> _TEXTE FOURNI_:
L’Inde est à l’origine de 80% des médicaments contre le sida employés dans les projets MSF. Sans les médicaments de qualité et à des prix abordables fabriqués en Inde, il aurait été impossible d’étendre le traitement aux niveaux actuels et des millions de vies n’auraient pas été sauvées.
Par l’intermédiaire des contributions de leurs gouvernements au Fonds mondial contre le sida et à d’autres agences internationales pour la santé, les contribuables européens financent des programmes qui prennent en charge davantage de gens grâce à des médicaments abordables venus d’Inde. Mais MSF et d’autres groupes s’inquiètent du fait que l’UE soit en train de brader ces pratiques. Le projet d’accord contient plusieurs dispositions alarmantes sur la propriété intellectuelle et son respect, plus strictes que ne l’exige aucun règlement de commerce international, et qui menacent l’approvisionnement de médicaments essentiels venus d’Inde.
« Le droit à la vie et à la santé des habitants des pays en développement est sacrifié par cet accord. » a dit Loon Gangte, président du réseau des séropositifs de New Delhi (DNP+). « Ne faites pas passer les bénéfices avant les patients. Cet accord commercial ne doit pas saper, au nom du libre-échange, la capacité de l’Inde à fournir des médicaments permettant de sauver la vie de populations atteintes du VIH/sida en Inde et ailleurs. »
L’une des dispositions nuisibles du FTA est « l’exclusivité des données ». Si l’Inde introduit l’exclusivité des données, les compagnies génériques désirant déposer un médicament seront obligées de reconduire toutes les études cliniques. Non seulement cela crée-t-il d’énormes barrières financières qui ont un effet dissuasif sur les compagnies génériques, mais c’est aussi une violation de l’éthique médicale, dans la mesure où des populations sont soumises aux risques d’études cliniques dont les résultats sont déjà connus. L’exclusivité des données crée par conséquent une nouvelle entrave, comparable au brevet, à l’accès aux médicaments et aux vaccins, même lorsque ces produits ne sont protégés par aucun brevet.

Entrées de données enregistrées
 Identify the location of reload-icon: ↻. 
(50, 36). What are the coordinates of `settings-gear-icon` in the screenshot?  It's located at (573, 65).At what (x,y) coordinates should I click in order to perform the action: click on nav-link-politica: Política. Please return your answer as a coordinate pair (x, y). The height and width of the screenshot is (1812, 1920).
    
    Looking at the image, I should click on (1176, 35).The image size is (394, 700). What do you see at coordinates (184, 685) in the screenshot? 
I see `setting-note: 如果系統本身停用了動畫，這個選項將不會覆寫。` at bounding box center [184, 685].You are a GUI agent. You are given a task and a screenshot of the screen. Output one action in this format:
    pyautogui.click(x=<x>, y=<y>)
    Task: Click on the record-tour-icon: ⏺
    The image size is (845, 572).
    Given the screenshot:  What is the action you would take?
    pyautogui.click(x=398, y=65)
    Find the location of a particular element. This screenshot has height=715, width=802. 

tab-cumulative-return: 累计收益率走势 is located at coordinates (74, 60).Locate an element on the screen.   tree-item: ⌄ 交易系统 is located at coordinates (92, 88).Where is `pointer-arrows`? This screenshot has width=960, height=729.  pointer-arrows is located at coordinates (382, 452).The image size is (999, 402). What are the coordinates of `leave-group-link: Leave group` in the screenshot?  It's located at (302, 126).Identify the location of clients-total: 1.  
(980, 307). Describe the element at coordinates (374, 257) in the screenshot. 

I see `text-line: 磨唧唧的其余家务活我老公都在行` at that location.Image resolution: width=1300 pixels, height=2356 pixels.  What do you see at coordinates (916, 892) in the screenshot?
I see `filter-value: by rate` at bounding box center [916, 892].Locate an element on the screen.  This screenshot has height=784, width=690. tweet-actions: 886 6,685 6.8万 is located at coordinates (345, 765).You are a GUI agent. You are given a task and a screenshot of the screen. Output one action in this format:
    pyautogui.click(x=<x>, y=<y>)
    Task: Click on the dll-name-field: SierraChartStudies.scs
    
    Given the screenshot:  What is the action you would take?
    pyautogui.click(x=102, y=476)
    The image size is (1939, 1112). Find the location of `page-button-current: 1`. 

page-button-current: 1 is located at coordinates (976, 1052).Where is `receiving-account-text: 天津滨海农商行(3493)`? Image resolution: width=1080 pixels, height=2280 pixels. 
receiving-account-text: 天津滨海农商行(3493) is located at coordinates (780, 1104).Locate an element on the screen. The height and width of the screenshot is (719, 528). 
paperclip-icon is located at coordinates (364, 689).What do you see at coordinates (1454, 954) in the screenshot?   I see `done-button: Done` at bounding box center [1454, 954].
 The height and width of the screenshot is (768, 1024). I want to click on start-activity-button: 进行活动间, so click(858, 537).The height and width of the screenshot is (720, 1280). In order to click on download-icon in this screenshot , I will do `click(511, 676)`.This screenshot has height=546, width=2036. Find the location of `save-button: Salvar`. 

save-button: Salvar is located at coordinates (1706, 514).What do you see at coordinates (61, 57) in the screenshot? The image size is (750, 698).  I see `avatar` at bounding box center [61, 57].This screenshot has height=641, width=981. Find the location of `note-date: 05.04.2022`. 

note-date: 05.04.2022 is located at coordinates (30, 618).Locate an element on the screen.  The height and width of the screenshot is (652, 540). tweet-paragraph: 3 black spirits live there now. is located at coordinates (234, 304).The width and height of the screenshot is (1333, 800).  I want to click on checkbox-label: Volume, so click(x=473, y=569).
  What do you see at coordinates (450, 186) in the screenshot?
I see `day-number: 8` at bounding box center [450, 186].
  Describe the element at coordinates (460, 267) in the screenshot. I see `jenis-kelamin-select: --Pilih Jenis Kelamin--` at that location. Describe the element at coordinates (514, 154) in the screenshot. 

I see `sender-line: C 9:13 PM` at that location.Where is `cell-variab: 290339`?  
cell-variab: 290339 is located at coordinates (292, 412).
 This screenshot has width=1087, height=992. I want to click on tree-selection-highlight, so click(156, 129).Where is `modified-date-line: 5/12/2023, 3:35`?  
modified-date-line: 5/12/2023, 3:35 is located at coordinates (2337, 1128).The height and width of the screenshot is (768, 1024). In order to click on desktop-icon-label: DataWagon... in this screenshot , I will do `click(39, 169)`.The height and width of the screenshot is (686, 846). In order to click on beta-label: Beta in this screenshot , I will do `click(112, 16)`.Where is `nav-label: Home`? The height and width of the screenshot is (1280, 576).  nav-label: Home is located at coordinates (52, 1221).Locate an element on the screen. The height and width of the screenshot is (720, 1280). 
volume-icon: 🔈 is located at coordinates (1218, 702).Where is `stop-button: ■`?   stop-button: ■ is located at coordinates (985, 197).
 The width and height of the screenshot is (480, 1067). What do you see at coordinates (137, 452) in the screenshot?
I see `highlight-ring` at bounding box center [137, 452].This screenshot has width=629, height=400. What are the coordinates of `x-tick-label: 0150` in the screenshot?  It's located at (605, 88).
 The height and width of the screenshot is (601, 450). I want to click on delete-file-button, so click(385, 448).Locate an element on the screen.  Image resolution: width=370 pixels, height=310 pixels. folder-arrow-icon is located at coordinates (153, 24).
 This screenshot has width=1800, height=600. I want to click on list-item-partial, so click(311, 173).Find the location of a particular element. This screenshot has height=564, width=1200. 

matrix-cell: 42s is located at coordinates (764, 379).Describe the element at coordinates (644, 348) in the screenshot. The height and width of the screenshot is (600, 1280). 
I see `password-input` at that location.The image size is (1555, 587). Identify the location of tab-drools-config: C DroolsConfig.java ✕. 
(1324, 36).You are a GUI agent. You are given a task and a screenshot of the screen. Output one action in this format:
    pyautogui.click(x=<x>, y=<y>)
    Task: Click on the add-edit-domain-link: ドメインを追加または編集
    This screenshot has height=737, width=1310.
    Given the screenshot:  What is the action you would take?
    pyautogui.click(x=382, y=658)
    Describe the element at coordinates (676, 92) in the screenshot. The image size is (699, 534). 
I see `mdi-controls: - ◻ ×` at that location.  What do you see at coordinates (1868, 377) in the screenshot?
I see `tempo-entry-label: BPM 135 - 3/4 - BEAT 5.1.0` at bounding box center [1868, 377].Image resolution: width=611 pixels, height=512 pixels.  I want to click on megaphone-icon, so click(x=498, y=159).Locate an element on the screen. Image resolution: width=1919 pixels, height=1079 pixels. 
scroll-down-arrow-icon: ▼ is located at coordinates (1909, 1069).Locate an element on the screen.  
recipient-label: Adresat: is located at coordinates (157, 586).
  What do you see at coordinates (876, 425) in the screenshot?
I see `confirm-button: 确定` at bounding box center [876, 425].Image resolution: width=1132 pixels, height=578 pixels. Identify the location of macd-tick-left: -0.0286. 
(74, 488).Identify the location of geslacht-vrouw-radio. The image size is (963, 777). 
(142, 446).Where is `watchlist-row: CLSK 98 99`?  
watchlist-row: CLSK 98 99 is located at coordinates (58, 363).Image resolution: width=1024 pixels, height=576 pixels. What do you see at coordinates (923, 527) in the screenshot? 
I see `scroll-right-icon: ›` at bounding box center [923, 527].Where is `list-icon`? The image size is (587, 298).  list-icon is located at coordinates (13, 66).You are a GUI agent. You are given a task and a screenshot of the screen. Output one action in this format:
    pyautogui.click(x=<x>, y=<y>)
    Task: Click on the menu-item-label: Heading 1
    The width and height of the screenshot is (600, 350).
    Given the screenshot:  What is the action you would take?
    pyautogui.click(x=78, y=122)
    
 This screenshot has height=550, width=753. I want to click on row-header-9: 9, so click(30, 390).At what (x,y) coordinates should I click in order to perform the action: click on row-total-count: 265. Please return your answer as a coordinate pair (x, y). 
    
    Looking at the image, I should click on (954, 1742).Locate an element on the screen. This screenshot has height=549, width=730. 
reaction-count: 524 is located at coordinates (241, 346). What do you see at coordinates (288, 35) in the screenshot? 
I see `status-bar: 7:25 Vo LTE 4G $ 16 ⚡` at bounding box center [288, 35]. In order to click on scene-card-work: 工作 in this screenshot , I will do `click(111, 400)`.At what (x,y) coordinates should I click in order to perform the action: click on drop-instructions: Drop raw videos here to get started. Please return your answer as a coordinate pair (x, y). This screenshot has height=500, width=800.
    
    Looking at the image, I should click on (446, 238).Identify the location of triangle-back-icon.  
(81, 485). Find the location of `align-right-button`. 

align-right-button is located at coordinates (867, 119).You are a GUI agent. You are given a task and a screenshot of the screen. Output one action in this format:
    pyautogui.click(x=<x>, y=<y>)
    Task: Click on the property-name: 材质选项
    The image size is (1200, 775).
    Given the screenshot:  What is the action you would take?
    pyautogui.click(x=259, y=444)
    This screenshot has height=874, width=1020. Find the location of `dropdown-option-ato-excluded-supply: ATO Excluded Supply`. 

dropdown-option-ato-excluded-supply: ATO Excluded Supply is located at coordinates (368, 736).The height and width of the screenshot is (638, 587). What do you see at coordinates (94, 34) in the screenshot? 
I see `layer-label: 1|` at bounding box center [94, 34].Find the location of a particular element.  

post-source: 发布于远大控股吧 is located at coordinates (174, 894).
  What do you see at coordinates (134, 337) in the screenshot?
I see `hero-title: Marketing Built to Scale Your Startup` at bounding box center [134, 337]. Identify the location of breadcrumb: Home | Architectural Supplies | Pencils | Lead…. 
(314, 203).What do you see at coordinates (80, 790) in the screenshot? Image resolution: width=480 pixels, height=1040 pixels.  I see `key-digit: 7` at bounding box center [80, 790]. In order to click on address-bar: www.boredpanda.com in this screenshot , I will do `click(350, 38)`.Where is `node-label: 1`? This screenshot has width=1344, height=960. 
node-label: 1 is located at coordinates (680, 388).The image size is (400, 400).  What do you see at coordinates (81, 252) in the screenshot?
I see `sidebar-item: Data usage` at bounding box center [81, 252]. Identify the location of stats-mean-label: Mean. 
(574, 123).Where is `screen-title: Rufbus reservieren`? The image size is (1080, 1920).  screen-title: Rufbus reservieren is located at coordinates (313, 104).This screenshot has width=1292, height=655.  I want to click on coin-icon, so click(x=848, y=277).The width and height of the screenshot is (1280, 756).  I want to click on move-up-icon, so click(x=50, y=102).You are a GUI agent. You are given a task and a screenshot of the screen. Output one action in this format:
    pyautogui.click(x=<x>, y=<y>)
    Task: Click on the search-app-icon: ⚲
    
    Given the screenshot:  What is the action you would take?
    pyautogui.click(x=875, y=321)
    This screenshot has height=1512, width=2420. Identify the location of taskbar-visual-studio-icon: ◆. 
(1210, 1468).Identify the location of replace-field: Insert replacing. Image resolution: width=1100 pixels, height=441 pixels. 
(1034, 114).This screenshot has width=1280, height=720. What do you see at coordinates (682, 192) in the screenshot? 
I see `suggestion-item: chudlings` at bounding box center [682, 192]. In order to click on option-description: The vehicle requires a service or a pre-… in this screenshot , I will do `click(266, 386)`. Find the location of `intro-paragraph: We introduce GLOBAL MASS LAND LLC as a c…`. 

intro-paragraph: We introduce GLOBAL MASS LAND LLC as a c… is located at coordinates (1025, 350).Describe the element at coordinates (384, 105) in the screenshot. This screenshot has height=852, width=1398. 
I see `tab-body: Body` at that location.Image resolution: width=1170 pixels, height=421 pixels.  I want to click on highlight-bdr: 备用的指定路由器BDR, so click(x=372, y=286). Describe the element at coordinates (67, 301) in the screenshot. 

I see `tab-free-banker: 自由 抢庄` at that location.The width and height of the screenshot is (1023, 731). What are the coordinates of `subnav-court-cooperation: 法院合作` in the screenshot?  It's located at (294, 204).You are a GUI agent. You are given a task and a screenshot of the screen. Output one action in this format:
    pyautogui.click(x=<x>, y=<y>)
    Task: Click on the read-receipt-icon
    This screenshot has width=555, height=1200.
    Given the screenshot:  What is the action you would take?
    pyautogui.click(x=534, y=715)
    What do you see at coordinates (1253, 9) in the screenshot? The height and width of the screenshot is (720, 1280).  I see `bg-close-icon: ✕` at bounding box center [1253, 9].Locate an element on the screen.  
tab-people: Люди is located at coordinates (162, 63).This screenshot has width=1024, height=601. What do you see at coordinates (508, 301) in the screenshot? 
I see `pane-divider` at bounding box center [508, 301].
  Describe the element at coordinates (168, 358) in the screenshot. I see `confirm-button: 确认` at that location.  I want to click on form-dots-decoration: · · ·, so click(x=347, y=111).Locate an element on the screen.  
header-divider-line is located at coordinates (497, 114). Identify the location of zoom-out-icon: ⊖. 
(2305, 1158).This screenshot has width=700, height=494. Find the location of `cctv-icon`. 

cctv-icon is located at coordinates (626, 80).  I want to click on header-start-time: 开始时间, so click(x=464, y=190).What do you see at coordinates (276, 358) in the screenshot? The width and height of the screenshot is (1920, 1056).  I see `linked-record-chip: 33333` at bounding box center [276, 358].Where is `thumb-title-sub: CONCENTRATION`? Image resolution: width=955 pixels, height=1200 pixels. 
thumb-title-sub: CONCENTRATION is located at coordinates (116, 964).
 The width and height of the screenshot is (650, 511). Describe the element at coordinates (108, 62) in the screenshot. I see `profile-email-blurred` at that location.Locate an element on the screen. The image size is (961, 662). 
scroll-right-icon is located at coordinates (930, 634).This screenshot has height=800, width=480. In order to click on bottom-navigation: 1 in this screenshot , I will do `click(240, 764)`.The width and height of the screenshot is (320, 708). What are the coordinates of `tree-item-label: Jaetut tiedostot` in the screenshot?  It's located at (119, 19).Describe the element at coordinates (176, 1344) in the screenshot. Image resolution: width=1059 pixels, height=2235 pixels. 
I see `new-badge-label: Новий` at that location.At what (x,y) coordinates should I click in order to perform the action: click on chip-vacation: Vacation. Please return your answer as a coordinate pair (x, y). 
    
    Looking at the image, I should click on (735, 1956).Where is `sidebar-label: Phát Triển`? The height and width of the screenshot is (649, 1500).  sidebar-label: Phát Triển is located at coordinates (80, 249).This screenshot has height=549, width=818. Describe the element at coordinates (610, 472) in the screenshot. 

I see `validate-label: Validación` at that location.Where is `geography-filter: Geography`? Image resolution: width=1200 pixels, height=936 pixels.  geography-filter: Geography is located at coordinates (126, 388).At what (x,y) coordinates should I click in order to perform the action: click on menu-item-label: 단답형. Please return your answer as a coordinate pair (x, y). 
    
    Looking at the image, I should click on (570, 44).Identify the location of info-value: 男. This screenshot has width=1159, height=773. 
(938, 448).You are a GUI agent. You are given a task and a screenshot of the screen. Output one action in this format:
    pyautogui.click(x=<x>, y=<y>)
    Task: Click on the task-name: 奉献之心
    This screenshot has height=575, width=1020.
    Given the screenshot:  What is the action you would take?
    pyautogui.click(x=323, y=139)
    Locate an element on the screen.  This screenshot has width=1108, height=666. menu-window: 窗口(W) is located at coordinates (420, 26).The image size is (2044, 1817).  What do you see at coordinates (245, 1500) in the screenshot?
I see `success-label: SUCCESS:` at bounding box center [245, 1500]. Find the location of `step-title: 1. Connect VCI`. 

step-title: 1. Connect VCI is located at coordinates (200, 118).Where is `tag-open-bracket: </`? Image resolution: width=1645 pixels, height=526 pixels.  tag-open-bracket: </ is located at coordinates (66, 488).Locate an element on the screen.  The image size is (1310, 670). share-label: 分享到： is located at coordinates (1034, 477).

> _EXERCICES_:
**1)** D'après le texte sur les médicaments contre le sida fabriqués en Inde, quelle part des médicaments contre le sida employés dans les projets MSF provient de ce pays ?
**2)** Rédigez la suite du texte sur les médicaments contre le sida fabriqués en Inde, à partir de sa dernière phrase.

> _RÉPONSES_:
**1)** 80 %.

**2)**
« L’impact de l’accord proposé est véritablement global, puisque les traitements deviendront considérablement plus chers et que les pays et les bailleurs de fonds risquent de devoir restreindre le nombre de personnes pouvant suivre un traitement. » dit Ariane Bauernfeind, Responsable VIH/sida pour les projets MSF en Afrique du Sud au Malawi au Lesotho et Zimbabwe. « Nous sommes déjà préoccupés par le fait que des nouvelles versions de médicaments aient dû obtenir des brevets en Inde. Le FTA menace d’aggraver une situation déjà mauvaise. »
Il existe également une disposition du projet du FTA qui permet d’étendre la durée de validité d’un brevet au-delà de 20 ans. En outre, après qu’à de multiples reprises des incidents soient survenus lors desquels des médicaments génériques indiens étaient mis sous séquestre alors qu’ils transitaient vers d’autres pays en développement en Amérique latine en Asie et en Afrique, l’Europe cherche maintenant à légitimer de telles mesures en forçant l’Inde à les adopter.
Des discussions formelles s’ouvrent entre négociateurs européens et indiens cette semaine à Bruxelles. L’UE a indiqué vouloir conclure l’accord de libre-échange avant le sommet UE-Inde d’octobre.